_DIRECTION_
Please pick out every line in the items below that contains the word "screenshot", and copy each of those lines. Case counts.

_DATA EXCERPTS_
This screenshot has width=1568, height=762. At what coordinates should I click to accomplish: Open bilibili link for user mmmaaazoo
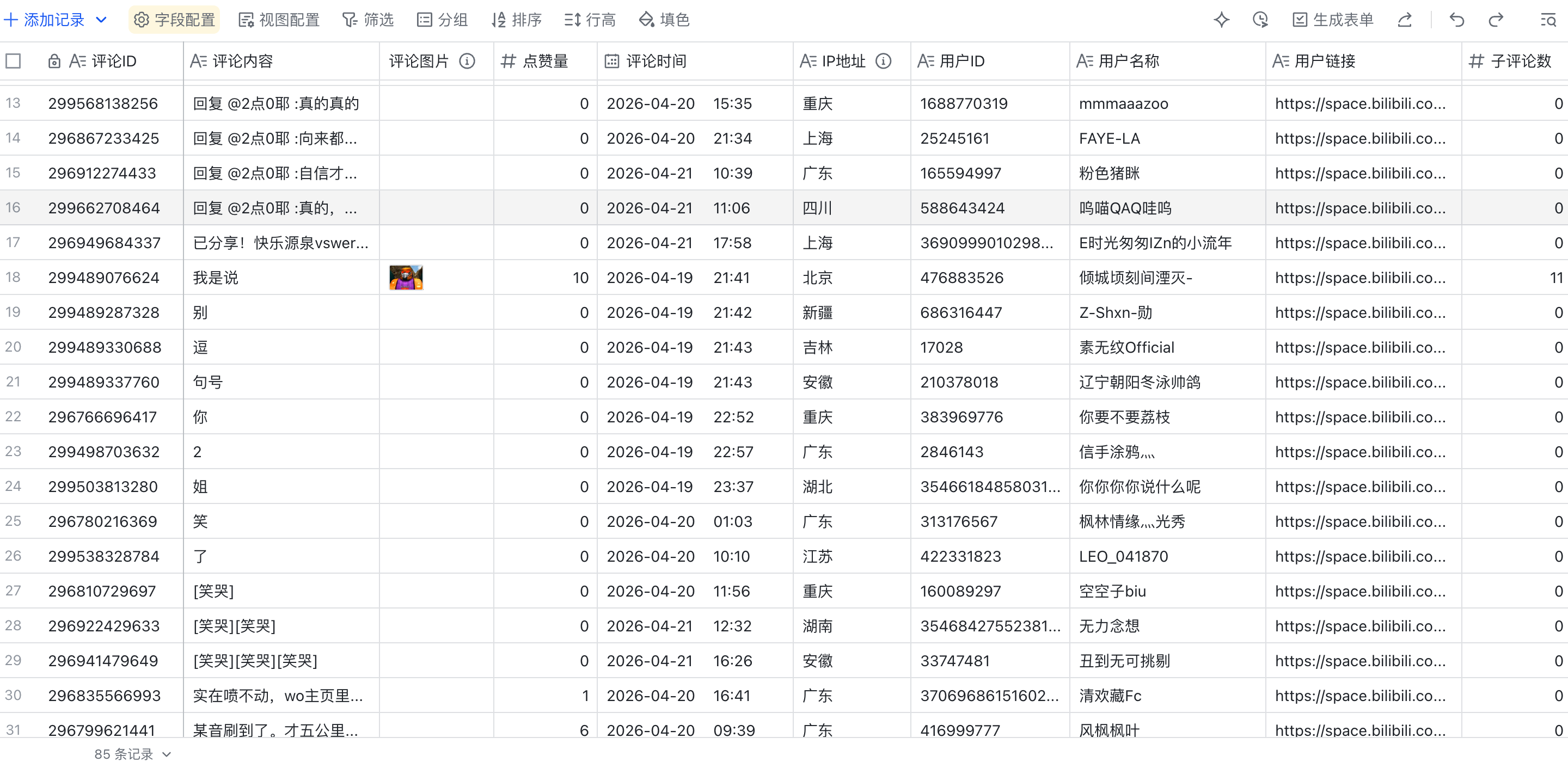1360,103
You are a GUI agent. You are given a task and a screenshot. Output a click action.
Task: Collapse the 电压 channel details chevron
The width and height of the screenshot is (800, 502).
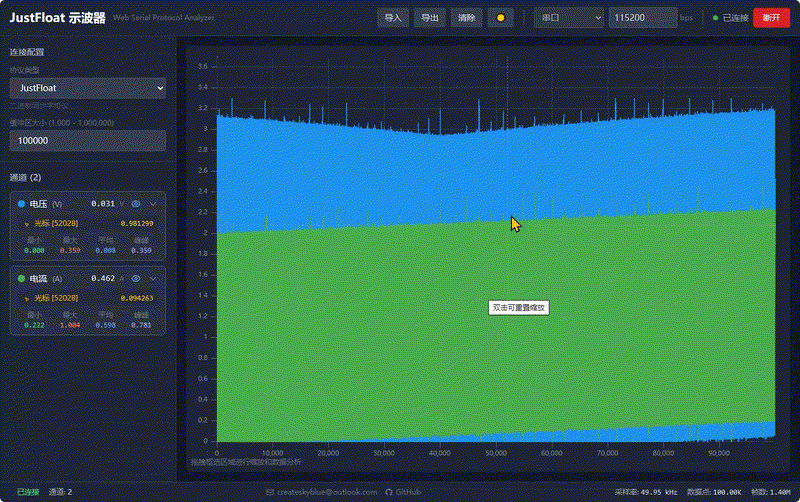point(153,203)
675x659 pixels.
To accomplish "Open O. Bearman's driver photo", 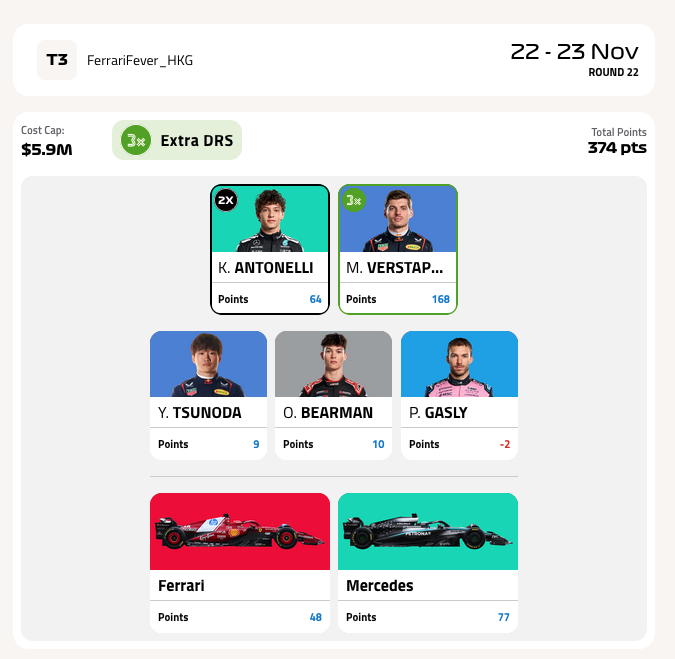I will pyautogui.click(x=334, y=364).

_WORKED SOLUTION_
This screenshot has width=1568, height=762. At what coordinates should I click to accomplish: Open bilibili link for user mmmaaazoo
You are a GUI agent. You are given a task and a screenshot. Output a click action.
The width and height of the screenshot is (800, 502).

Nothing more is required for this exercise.